I specifically authorize and consent to the collection, processing, use and disclosure of any EB related genetic test results.
 
I further consent to the use of my PHI by EBCare, LLC and individuals and organizations working on its behalf in connection with the EBCare Registry.
 
I understand that my PHI may be transferred and stored outside of my home country to countries that may not offer the same level of protection as my home country.
 
I understand that I may revoke this authorization at any time, except to the extent that a Health Care Provider or the EBCare, LLC has already acted in reliance on it.  My revocation of this authorization will only be effective if I submit it electronically (via email) or in writing to the Health Care Provider. 
 
I understand that I am not required to grant this authorization.  However, my refusal may prevent my participation in the EBCare Registry.
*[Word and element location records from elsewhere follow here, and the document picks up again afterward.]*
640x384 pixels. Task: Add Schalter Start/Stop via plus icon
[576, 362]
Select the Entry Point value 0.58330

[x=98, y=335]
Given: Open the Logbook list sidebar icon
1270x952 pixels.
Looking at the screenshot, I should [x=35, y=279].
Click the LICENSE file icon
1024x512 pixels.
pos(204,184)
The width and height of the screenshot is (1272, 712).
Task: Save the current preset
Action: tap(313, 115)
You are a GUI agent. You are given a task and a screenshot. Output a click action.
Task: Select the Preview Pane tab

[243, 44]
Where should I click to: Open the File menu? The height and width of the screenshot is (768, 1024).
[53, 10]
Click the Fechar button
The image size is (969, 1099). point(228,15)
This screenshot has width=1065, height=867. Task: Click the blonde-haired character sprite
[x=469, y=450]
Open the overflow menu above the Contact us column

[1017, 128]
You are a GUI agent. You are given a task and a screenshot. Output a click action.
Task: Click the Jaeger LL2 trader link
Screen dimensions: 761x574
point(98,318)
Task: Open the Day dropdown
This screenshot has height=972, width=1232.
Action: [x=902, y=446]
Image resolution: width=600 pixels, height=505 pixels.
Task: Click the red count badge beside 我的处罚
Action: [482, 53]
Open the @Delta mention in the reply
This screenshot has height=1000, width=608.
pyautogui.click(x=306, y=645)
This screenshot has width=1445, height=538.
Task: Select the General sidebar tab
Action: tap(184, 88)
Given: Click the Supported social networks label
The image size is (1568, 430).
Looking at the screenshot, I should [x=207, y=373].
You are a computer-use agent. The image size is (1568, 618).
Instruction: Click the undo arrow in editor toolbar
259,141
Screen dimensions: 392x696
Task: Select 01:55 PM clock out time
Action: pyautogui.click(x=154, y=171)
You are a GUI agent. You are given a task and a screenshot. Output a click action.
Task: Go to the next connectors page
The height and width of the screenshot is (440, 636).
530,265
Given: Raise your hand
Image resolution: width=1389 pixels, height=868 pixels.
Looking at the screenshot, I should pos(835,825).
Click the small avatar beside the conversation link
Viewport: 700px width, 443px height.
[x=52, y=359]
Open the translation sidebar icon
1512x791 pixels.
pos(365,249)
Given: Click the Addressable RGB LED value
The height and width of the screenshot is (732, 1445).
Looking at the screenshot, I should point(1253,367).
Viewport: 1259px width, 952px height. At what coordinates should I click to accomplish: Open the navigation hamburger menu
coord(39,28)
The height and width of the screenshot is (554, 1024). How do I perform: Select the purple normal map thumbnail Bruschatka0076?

It will not affect my treatment or eligibility for any benefit to which I am otherwise entitled. 
 
I understand that I may have rights with respect to my PHI, including the right to access my PHI or to correct errors. 
 
Although it is unlikely, it is possible that information disclosed pursuant to this authorization may be further disclosed to an organization that is not a “covered entity” or an organization required to comply with the Health Insurance Portability and Accountability Act of 1996 (“HIPAA”) or other applicable data privacy laws.  I understand that all recipients of my PHI will take steps to ensure the confidential treatment of my PHI but absolute confidentiality can never be guaranteed.
 
This authorization has no expiration date.